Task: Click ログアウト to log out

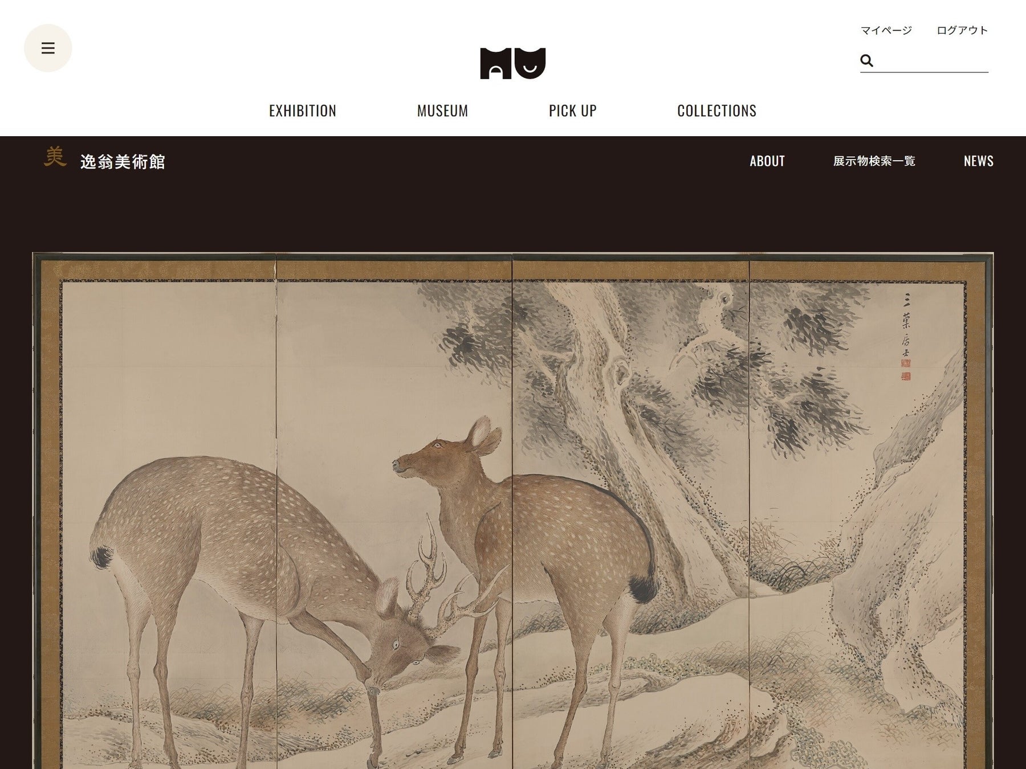Action: (962, 30)
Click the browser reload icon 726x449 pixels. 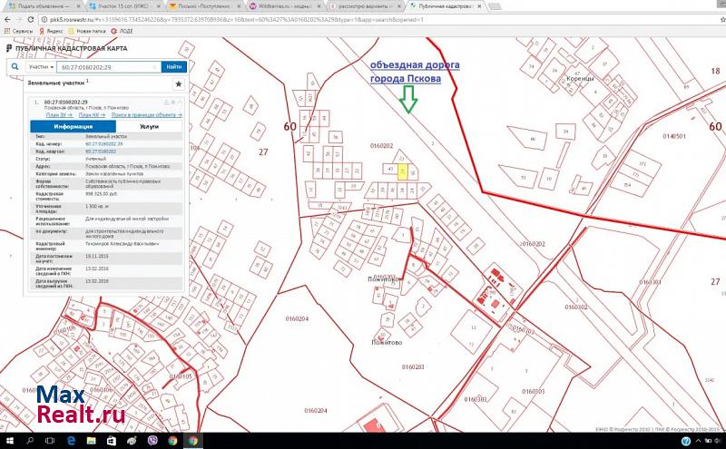pos(32,18)
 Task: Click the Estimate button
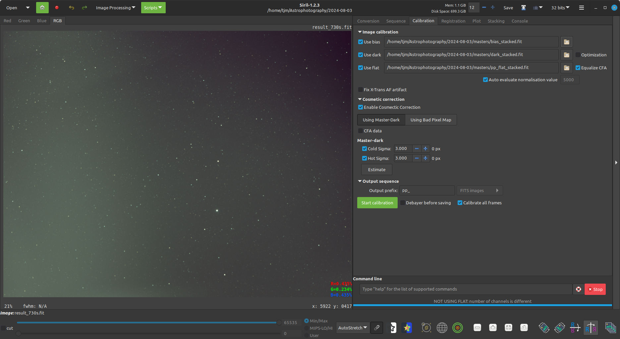tap(376, 170)
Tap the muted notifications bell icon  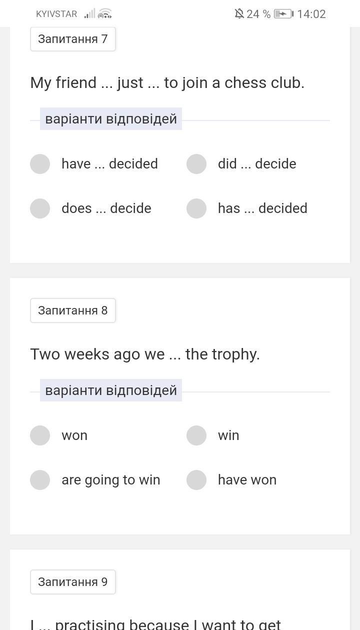tap(239, 14)
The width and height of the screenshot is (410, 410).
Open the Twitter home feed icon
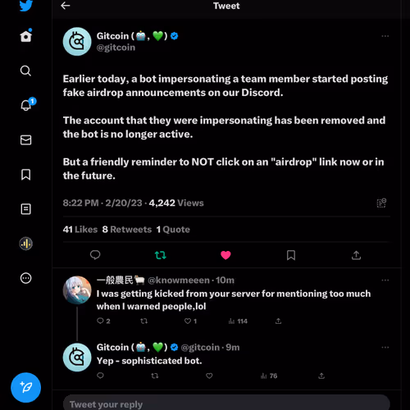point(26,35)
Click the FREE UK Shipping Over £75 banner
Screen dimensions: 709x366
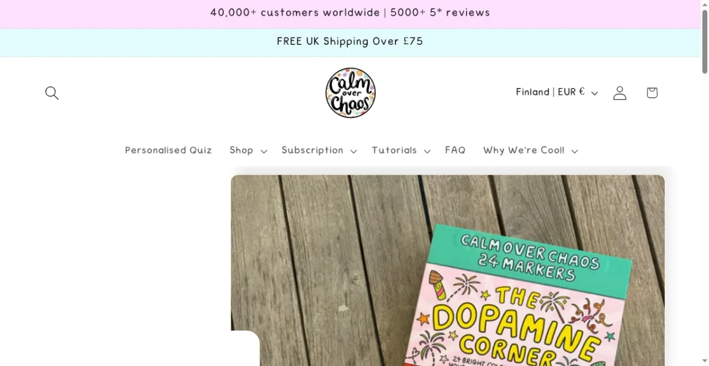[350, 41]
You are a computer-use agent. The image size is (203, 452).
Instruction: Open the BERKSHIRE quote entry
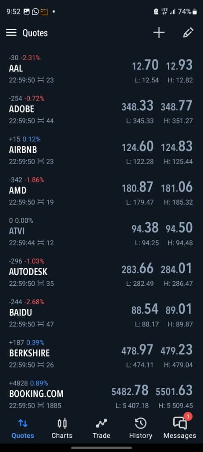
++++++++++++++++++++
* _What you have to do_: Reproduce the entries from the line containing "The width and" through the end of the entries, both ends included, raising every coordinate in the answers by 138 and keeping all other text unchanged. Omit the pictures.

* _Complete response_:
The width and height of the screenshot is (410, 410).
Open the Twitter home feed icon
point(164,173)
Click the FREE UK Shipping Over £75 banner
Screen dimensions: 709x366
[488, 179]
You are a computer-use agent. The image size is (203, 452).
Instruction: Open the BERKSHIRE quote entry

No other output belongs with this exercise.